Não haveria momento mais propício que este para eu reler esse livro. Afinal, estou num conflito interno, e essa leitura de fato apaziguou (em partes) o meu coração. Trata-se de um livro onde sua abordagem provém de fé, e apesar de muitos falarem que é uma leitura — digamos assim, prosélita — de forma alguma eu a enxerguei assim, nem mesmo quando o li pela primeira vez. É uma leitura que aborda o questionamento interno de quem se propõe a lê-lo, desde que não seja alienado por doutrina alguma. 

A Cabana não se trata de conversão, tampouco de religião. Se trata do quão estamos propícios a julgar e condenar, especialmente a Deus por não ser o receptáculo do bem que tanto esperamos, como se ele tivesse obrigação de evitar todos os males do mundo. Deus não faz o mal. O mal está dentro de nós e cabe somente a nós seguirmos a probidade ou o infortúnio. 
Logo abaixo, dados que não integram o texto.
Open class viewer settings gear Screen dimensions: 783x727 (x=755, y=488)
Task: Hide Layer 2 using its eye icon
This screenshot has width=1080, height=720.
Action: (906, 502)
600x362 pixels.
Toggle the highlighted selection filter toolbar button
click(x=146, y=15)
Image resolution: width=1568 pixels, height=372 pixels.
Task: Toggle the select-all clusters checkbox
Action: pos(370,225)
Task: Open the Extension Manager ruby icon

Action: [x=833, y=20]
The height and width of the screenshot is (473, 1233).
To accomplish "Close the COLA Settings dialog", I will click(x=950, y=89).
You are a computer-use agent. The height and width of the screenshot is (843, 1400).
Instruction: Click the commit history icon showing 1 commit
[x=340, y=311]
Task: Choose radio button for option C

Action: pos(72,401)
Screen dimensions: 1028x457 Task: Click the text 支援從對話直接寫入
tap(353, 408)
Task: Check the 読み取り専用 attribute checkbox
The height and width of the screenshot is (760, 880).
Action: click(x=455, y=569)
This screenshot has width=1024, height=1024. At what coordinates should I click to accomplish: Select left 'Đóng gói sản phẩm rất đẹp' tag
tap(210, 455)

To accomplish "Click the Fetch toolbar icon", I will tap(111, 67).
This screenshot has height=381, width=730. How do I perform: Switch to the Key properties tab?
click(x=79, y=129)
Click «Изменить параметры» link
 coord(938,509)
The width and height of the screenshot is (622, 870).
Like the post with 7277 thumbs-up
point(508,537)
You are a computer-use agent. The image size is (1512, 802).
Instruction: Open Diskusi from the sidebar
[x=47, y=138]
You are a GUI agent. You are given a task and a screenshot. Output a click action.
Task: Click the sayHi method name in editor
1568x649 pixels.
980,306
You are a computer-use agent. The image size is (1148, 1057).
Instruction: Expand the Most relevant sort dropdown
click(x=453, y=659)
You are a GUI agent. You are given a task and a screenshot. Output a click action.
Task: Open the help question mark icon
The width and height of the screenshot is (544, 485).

Esse livro é um grande aprendizado, onde poucos conseguem compreender e apenas julgam e condenam, o que a meu ver é uma grande pegadinha, reforçando o que o autor diz logo no início: "Se você odiar esta história, desculpe, ela não foi escrita para você." Eu, particularmente, apesar de ser católica não praticante, compreendi perfeitamente a grandiosidade em palavras que essa maravilha leva consigo, sem subjugar ou condenar, e tive a certeza de que foi escrita pra mim. Espero que essa resenha consiga tocar tantos outros corações, e faça com que compreendam o real motivo desta leitura excepcional. Agora ficarei aqui, ansiando em ler outros títulos do escritor e digo mais: "Eu leria até mesmo a lista de compras do William P. Young".  

O livro é narrado em terceira pessoa, com narrativa e diálogos de fácil compreensão; a diagramação é simples, com fontes e espaçamentos na medida certa, envolta em papel pólen (o amarelinho); e a capa é linda, estampando o lugar onde toda a trama acontece, ou seja, A Cabana. Por fim, para você que está a fim de ler um conteúdo lindo e com fundo refletivo, eis essa MAGNÍFICA pedida. Eu mego indico! \o 

Livro: A Cabana 
Autor: Wiliam P. Young 
Gênero: Ficção Americana 
Editora: Sextante 
Ano: 2008 
Páginas:240

Abraços literários,
Simone Pesci
http://simonepesci.blogspot.com.br/

4 comentários:

  1. Confesso, odiei esse livro, não se foi a minha frustração diante do desfecho, mas a verdade é que fiquei muito irritada, ao ponto de ter doado o meu livro, kkkk...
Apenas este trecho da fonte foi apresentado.